Pence tuvo palabras de reconocimiento para las víctimas que dejó el ataque en las Torres Gemelas de Nueva York y en el Pentágono en Washington, así como para los pasajeros del vuelo 93 de United Airlines que se rebelaron y acabaron estrellando el aparato en una pradera de Pensilvania.

"Los terroristas que llevaron a cabo estos atentados buscaban no solo quitarle la vida a nuestra gente y derrumbar nuestros edificios. Buscaban quebrar nuestros espíritu, pero fracasaron", sostuvo el vicepresidente, que resaltó la reacción de quienes en apenas "30 minutos" habían rescatado a "casi todos" los supervivientes.

Danny Farrar, quien por aquel entonces formaba parte de la Guardia de Honor del Pentágono, confirmó a Efe que esos primeros minutos fueron críticos en la búsqueda de supervivientes.

Su compañía, cuya principal misión es ceremonial, pero que también está llamada a actuar en labores de seguridad y de primeros auxilios, acudió a la fachada oriental del Departamento de Defensa un par de horas después de que el vuelo 77 de American Airlines se estrellara contra ella.

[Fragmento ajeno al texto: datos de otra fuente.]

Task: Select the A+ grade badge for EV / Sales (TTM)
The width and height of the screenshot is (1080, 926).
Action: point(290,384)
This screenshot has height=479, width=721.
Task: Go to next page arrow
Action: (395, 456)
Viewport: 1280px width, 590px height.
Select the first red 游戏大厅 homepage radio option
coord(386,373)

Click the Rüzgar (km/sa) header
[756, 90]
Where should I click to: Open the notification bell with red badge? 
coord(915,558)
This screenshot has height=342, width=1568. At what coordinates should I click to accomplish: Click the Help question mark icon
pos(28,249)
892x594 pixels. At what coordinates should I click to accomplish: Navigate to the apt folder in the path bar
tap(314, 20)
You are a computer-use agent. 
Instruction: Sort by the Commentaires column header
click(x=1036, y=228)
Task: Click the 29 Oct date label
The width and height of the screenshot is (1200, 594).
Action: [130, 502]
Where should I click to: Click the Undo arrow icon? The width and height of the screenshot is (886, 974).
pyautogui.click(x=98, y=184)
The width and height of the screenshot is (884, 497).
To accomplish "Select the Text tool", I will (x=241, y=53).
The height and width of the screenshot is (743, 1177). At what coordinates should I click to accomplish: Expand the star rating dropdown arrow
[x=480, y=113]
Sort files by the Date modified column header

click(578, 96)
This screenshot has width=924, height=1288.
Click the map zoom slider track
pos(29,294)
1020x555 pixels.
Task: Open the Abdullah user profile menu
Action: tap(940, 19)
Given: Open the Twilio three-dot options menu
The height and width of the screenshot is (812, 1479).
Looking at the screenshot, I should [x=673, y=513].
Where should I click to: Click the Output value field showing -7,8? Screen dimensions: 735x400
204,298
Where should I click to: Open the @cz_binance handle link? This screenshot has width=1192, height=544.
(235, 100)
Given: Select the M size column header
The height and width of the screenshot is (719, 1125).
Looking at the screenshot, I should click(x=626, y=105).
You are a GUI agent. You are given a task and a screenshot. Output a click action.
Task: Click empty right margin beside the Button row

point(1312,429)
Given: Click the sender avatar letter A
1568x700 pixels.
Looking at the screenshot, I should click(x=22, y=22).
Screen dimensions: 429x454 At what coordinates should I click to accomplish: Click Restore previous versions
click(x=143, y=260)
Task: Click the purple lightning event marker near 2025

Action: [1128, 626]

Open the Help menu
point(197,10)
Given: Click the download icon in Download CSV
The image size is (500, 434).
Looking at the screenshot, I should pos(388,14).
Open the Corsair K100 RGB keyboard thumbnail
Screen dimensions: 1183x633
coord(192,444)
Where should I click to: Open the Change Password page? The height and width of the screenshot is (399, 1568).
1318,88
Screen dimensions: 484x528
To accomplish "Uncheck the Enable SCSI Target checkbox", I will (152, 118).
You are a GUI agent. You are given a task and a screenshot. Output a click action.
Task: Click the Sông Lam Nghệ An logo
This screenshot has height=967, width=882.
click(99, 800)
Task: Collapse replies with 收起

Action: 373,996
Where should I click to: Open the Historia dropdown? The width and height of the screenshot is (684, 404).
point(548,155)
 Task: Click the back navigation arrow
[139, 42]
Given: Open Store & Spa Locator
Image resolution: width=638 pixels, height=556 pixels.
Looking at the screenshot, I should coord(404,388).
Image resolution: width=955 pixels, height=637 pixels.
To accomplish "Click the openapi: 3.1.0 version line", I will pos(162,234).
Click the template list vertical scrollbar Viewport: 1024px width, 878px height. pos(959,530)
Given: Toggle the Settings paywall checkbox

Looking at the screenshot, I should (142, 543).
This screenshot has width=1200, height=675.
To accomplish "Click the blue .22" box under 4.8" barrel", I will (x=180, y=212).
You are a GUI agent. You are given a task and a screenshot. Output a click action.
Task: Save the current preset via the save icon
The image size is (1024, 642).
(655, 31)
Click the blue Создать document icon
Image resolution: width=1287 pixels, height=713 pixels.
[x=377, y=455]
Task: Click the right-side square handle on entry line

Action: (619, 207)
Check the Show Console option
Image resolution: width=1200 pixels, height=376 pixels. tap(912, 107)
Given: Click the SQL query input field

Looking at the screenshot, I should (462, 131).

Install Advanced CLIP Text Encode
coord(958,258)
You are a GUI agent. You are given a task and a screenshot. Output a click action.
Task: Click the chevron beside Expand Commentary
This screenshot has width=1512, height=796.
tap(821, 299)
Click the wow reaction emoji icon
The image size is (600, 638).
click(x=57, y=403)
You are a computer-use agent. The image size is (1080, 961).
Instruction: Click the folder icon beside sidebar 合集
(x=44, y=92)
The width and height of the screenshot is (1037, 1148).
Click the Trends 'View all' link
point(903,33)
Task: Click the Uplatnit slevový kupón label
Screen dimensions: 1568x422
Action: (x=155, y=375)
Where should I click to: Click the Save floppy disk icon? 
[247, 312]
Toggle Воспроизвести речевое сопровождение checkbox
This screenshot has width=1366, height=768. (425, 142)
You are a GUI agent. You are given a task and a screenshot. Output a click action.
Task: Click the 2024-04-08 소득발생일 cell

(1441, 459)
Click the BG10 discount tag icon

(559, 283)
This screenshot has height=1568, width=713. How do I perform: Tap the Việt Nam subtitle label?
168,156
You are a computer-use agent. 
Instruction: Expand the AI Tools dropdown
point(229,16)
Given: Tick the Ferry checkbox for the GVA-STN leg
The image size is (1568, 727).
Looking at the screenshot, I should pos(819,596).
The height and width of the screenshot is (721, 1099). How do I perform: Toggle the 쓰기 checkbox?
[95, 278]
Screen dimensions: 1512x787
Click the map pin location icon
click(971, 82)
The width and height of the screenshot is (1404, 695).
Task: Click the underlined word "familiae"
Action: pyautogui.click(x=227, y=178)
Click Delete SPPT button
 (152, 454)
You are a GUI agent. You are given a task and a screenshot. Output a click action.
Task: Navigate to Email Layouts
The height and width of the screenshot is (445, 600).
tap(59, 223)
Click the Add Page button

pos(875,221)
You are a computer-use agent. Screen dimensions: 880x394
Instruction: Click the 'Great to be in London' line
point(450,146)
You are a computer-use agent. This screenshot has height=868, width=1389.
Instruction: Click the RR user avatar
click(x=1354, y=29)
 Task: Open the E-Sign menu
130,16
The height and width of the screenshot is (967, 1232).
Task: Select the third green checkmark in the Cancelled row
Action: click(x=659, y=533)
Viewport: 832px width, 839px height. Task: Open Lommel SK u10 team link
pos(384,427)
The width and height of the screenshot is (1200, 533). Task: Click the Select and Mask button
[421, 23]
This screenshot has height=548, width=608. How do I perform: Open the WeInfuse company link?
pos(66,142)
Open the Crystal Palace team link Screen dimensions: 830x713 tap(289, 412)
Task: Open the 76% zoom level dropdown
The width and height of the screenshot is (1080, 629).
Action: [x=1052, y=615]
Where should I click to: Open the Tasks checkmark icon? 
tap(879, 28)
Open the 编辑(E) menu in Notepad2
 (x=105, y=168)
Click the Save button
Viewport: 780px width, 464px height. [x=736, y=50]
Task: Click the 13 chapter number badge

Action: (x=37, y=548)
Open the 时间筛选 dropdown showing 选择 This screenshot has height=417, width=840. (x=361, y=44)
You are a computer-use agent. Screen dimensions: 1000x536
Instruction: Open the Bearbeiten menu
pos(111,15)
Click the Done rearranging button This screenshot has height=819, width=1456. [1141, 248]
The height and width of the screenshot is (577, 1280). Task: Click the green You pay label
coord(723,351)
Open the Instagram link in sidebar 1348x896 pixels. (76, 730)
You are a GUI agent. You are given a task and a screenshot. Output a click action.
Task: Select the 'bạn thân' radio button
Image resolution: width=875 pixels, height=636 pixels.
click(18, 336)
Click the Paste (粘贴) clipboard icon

"Alguien salió del edificio y nos dijo, necesitamos que empecéis a localizar restos. Hasta ese momento aún pensábamos que íbamos a buscar supervivientes", explicó Farrar, quien hoy fue una de las aproximadamente 300 personas que, haciendo caso omiso del desapacible clima, asistieron a la ceremonia.

Según narró el militar, "lo más loco" ese día era la gran confusión reinante, que incluso afectó a "la cadena de mando".

"La gente nos decía que había coches bomba frente al edificio, que otros aviones se dirigían al Pentágono", rememoró Farrar, quien no obstante acabó entrando junto con sus compañeros en una estructura que amenazaba con el derrumbe.

Uno de estos compañeros, Andrew Johnson, relató a Efe cómo en el momento de acceder al Pentágono "muchas de las zonas eran inestables", aunque el fuego ya comenzaba a estar bajo control, a pesar de la presencia de combustible procedente del avión.

"Al principio no sabíamos muy bien qué estábamos haciendo o dónde nos estábamos metiendo... La cosa estaba aún caliente, pero en esa situación haces lo que tienes que hacer, haces todo lo que puedes", consideró Johnson.

Solo en la sede del Departamento de Defensa perdieron la vida 184 personas, pero fueron muchas más las que resultaron heridas o quedaron marcadas para el resto de sus vidas.

Por eso, Mattis hoy hizo un llamamiento a los presentes a recordar y honrar a los caídos viviendo de la manera en que ellos hubieran querido, puesto que al hacerlo, dijo, "estaremos manteniendo nuestra promesa hecha a ellos, a nosotros mismos y a las futuras generaciones".

"Aunque el mal nos visitó en una mañana clara de martes, el valor y la fuerza respondieron entre el fuego y el humo en la ciudad de Nueva York, en una pradera de Pensilvania y en este mismo edificio, cuando personas inocentes de 91 países fueron asesinados en nuestro territorio", sentenció Mattis.